Document extract →
=======

I was seventeen when it all began. It started with bloating and lower-abdominal pain. It was nothing out of the ordinary; I just assumed I was one of those people that had to work out harder. It was always frustrating, but I just assumed it was genetics. I had seen a doctor when it got bad, but she simply said it was normal and some girls have more pain than others with their periods. She gave me painkillers, which I took for a few months, but I wasn’t feeling any relief. My mother convinced me to set up another appointment, she thought it was endometriosis. The doctor told my mom that was not possible, I was too young. My mother pushed a little and insisted that the doctor give me a script for a sonogram.
After my sonogram in March, the technician told me I had a dermoid cyst and because of how large it was it needed to be removed. She was afraid it would affect my fertility down the line and it was strictly for safety reasons. I was told it was a simple surgery and I would be back on my feet after a weekend. I talked to my gynecologist who was surprised to hear I had a cyst; she said from her exam it was undetectable. We set up a date for surgery.
My first surgery took longer than expected and I was very sick after the surgery, as the doctor performed a laparoscopic procedure, where air is pumped into your abdomen. The doctor told my parents that she removed the entire cyst and it looked very normal. The pathology came in a week later and cancerous cells were found. I was referred to an oncologist just to get another opinion after the surgery, and was hopeful that would be the end of it. While I waited for an appointment I celebrated my 18th birthday and went to prom with all of my friends. I decided to live my life; I wasn’t really worried.
My oncologist was wonderful. She took some tests and found that the cyst was growing back at a rapid rate. She discussed all my options and told me that she was going to do everything she could to save my ovaries. She told me she was going to remove the cyst and take the lymph nodes from all parts of my abdominal to check for cancer cells.
The second surgery was a lot easier, but the results were not what I had hoped. She had to take my right ovary out and I had to be treated with four rounds of chemotherapy. I had been diagnosed with stage 3c dysgerminoma ovarian cancer. Since my cancer was so rare and my treatment was so intense, I had to stay in the hospital for a week at a time and I had to have a round of chemotherapy every three weeks. I was devastated. I was too young for this to be happening and too scared of what was going to happen.

=======

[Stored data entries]
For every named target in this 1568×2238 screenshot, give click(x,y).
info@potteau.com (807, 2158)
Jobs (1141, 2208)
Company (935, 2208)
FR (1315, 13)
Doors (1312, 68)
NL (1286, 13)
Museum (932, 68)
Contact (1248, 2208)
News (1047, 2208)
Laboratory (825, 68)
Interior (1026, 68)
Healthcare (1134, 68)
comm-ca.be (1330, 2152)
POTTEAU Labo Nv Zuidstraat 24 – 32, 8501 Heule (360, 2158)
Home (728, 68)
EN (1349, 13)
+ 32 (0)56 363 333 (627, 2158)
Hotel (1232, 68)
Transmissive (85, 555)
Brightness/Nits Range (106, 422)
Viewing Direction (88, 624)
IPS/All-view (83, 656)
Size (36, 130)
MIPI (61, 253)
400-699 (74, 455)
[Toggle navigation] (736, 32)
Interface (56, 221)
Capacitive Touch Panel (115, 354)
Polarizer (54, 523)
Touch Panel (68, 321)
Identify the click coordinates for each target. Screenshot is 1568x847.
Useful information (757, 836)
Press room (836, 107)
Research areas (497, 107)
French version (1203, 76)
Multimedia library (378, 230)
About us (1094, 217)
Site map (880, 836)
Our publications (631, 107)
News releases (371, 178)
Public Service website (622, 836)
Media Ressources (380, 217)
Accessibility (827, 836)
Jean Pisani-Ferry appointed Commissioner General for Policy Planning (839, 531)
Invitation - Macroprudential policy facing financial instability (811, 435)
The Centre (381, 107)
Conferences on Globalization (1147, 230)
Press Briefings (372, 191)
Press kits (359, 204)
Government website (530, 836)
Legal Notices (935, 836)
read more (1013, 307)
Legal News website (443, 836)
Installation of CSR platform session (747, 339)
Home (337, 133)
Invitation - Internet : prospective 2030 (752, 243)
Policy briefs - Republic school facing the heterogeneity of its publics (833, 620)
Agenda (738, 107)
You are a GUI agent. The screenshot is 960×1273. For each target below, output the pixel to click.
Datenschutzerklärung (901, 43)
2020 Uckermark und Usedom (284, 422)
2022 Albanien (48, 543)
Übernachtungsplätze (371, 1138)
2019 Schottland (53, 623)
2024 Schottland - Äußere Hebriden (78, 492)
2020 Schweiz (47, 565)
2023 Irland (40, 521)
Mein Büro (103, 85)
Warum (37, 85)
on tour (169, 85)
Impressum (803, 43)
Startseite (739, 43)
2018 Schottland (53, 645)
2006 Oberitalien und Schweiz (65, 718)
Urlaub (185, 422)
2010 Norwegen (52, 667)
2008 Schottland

=======

To do →
A: Based on the ovarian cancer account, mark each statement yes or no, quoting the deciding words: (i) The doctor told the narrator's mother that endometriosis was not possible because the narrator was too young. (ii) The gynecologist had detected the cyst during her exam. (iii) The second surgery was harder than the first.
B: According to the ovarian cancer account, how often did the narrator have a round of chemotherapy?

Answers to the tasks →
A:
(i) Yes: "The doctor told my mom that was not possible, I was too young."
(ii) No: "she said from her exam it was undetectable."
(iii) No: "The second surgery was a lot easier"

B: Every three weeks.